● **INPUT DATA**:
+---+

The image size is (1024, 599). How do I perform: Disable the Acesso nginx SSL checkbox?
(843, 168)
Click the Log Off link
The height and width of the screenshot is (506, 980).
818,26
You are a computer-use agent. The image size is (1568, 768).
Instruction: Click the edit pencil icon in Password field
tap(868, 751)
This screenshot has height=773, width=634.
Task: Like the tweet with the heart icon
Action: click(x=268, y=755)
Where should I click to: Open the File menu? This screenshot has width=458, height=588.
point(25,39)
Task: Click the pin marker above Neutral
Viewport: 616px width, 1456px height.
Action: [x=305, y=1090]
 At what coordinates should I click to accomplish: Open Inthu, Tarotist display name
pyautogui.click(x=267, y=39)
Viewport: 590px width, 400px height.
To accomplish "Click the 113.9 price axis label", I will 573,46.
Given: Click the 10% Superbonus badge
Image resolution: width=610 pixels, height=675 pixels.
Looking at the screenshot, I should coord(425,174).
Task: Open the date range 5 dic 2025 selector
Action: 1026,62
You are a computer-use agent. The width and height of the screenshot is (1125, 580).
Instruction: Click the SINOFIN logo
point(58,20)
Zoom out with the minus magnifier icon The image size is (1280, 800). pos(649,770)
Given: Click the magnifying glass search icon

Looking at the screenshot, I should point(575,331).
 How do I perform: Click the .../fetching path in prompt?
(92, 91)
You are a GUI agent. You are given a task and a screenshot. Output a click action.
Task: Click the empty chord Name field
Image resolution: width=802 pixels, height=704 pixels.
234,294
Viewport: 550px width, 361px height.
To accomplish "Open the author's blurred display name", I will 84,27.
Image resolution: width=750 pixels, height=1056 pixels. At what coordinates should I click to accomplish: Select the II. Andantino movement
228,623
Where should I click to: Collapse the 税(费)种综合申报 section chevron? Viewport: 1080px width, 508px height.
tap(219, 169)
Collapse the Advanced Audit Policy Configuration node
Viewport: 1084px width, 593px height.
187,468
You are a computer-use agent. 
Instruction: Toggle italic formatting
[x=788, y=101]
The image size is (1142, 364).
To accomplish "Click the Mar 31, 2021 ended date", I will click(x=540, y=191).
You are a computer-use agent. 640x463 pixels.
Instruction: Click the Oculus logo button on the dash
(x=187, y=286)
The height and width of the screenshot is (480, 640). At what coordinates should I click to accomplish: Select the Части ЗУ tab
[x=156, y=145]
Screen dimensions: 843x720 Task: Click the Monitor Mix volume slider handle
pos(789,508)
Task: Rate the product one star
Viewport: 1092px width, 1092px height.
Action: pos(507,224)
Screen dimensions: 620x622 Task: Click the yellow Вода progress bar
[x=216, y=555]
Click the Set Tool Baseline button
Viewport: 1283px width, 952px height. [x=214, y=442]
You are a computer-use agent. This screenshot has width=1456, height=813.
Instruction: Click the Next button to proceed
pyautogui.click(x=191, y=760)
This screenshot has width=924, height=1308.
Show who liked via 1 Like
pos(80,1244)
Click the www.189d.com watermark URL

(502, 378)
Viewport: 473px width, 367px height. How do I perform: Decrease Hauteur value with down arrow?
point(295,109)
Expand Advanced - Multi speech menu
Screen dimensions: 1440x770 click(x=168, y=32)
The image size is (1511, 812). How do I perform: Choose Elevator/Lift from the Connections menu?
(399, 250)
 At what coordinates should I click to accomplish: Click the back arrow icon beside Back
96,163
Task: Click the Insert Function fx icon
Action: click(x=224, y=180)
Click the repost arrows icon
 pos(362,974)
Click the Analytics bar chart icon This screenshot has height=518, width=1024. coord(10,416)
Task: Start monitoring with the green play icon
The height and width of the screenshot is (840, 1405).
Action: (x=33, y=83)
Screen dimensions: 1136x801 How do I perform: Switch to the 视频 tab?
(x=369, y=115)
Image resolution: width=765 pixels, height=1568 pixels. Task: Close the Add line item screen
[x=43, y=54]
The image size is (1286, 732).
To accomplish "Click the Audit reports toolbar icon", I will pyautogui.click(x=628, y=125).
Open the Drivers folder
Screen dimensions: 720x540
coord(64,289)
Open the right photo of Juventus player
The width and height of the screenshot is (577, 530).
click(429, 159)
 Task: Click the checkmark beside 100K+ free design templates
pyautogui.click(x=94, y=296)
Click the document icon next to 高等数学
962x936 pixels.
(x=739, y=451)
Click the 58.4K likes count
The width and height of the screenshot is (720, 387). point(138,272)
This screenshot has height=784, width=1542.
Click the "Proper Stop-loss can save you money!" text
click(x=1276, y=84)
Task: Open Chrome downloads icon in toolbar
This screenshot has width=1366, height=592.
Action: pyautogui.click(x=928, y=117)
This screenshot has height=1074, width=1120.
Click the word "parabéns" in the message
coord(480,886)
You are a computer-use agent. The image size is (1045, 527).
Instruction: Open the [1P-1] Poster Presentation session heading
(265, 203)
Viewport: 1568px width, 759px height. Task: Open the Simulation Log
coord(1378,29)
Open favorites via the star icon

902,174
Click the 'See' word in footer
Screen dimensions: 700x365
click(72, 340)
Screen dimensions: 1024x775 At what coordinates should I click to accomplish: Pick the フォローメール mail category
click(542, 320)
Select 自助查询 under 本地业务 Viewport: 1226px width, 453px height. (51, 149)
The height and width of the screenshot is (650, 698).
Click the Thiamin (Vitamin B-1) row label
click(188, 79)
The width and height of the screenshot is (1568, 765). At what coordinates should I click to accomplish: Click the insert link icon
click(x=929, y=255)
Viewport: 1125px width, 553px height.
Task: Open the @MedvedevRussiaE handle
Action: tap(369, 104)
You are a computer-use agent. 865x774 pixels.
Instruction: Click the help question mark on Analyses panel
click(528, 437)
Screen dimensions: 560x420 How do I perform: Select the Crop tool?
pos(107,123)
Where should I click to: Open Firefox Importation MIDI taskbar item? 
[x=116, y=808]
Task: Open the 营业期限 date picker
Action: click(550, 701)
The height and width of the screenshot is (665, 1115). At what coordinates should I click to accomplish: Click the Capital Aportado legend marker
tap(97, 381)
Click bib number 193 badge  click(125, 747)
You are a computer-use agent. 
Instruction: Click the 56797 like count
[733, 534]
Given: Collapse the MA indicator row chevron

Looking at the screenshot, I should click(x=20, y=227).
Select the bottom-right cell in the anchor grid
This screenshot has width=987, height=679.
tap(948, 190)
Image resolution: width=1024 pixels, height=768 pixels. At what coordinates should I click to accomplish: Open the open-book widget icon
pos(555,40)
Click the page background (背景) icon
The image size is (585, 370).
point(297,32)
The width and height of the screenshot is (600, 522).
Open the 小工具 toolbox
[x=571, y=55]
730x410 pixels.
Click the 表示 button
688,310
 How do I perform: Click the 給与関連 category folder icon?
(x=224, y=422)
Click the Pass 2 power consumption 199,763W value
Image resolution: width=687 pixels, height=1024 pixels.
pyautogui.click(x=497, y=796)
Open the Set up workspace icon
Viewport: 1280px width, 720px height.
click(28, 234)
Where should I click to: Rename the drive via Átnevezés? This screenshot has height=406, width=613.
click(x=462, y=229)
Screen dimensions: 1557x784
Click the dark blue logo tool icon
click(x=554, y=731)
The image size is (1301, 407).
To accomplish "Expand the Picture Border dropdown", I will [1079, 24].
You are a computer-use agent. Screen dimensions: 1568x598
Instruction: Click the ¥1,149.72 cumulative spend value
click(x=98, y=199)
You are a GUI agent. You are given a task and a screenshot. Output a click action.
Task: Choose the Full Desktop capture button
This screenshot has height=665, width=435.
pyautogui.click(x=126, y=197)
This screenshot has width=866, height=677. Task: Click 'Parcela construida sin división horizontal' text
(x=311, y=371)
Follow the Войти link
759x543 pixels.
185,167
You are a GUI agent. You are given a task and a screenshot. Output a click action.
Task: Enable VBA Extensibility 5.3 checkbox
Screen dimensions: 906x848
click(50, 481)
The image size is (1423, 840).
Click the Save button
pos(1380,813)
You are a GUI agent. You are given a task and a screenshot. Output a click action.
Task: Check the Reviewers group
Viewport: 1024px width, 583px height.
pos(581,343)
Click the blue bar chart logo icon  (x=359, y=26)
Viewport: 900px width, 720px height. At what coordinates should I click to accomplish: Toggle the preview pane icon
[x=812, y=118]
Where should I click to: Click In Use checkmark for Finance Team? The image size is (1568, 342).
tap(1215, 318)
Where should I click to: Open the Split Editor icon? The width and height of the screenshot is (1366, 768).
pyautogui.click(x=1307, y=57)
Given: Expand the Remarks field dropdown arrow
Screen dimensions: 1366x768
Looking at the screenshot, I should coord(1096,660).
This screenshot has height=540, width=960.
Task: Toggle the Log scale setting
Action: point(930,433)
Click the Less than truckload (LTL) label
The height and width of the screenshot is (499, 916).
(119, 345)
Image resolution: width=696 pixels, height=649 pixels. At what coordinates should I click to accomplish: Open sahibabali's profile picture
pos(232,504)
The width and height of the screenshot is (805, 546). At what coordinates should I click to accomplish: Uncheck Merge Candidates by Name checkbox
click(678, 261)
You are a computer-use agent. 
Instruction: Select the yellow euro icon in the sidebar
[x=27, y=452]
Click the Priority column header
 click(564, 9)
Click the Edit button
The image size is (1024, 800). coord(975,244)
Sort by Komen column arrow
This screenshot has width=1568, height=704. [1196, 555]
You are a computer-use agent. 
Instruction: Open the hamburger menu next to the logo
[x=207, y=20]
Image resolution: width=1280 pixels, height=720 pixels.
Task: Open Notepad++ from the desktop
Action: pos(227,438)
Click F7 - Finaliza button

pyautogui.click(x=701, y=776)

+---+

● **YOUR ASSIGNMENT**: Return a copy of each line in the entries that contains "badge".

● **RESPONSE AREA**:
Given: Click the 10% Superbonus badge
Click bib number 193 badge  click(125, 747)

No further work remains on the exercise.